The UK Is Helping Hundreds of Thousands of Zimbabweans on the Brink of Starvation
Without support, more than 5.5 million people in Zimbabwe won’t have access to enough food by 2020.
Zimbabwe is facing a potentially catastrophic famine. The country’s crops have been devastated by the effects of drought; it’s experiencing an economic crisis; and is still feeling the impact after being struck by powerful Cyclone Idai in March.
Without support, more than 5.5 million people will reportedly not have access to the food they need by 2020. Meanwhile, the UN warned last month that the country's food crisis is quickly escalating into an emergency.
Now, the UK has committed to support hundreds of thousands of people in Zimbabwe in getting access to life-saving food and water.
Alok Sharma, in his new role as the UK’s international development secretary, announced the UK aid support on Friday following a UN appeal. The £49 million of aid funding will help malnourished children, families, and communities in Zimbabwe.

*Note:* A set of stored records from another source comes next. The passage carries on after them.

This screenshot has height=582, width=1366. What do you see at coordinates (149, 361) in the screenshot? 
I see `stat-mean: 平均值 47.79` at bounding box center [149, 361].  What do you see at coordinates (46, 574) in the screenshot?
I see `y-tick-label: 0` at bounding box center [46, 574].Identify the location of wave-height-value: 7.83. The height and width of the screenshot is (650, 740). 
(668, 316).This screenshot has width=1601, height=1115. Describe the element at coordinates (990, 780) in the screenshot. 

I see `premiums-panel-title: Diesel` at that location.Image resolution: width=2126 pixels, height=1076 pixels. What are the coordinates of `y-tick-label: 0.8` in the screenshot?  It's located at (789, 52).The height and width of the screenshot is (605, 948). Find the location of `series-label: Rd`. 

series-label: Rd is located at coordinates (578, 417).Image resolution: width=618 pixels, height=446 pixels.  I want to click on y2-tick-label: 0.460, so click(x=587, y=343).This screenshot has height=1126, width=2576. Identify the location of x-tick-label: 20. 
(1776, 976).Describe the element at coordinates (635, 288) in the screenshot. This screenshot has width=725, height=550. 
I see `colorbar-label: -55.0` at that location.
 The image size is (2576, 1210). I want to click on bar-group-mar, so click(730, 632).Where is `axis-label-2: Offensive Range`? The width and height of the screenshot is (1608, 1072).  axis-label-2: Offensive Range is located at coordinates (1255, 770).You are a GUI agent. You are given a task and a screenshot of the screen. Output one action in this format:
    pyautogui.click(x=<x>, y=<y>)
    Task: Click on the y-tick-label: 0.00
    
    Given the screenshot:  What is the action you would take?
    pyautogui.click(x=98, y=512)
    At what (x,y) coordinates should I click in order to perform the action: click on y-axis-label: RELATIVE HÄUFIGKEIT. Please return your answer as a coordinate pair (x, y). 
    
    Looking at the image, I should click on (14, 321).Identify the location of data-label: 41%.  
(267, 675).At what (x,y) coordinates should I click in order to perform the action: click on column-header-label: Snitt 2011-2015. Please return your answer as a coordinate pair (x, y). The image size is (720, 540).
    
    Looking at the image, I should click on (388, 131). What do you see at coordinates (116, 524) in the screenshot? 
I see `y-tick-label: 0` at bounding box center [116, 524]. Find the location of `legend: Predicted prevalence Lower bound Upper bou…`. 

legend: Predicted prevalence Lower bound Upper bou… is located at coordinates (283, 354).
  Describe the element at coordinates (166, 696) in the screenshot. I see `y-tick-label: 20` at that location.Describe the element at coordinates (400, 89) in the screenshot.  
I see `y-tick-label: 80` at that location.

“The UK stands with the people of Zimbabwe at a time when millions are at risk of starvation and disease,” Sharma said, announcing the funding. “Through trusted partners we will continue to give families access to food and clean water, and support children to gain a decent education.”
With the funding, the UK will help up to 440,000 people facing potential starvation in rural and urban areas get access to food and water, according to the Department for International Development (DfID) via the World Food Programme through small cash transfers.
It will also support 300,000 vulnerable people to prepare for a potential cholera or typhoid outbreak, by providing disease surveillance, essential medicine to treat water-borne diseases, and training for local health workers to rapidly respond to outbreaks.
Following the devastation of Cyclone Idai earlier this year, Zimbabwe has seen outbreaks of cholera, an acute diarrhoeal infection caused by ingesting contaminated food or water.
Water shortages are leaving the country vulnerable to further outbreaks too, because people are struggling to find clean sources of drinking water. In June, the government was forced to ration water in the capital Harare and neighbouring city Bulawayo, to limit residents to using taps just once a week.
The funding will also strengthen disaster planning in the country — to alleviate the impact of natural disasters like Cyclone Idai, for example — and to help get financing in place before disaster strikes to the economic impact of emergencies can be lessened.
Trusted partners — such as the World Food Programme — will receive the funding, rather than it going directly to the government.
When announcing the funding, Sharma also urged the Zimbabwean government to act on its promise to deliver fundamental political and economic reforms in the country.
“The government of Zimbabwe must do more to deliver the promised fundamental political and economic reforms and take responsibility for the humanitarian crisis affecting its people,” Sharma said.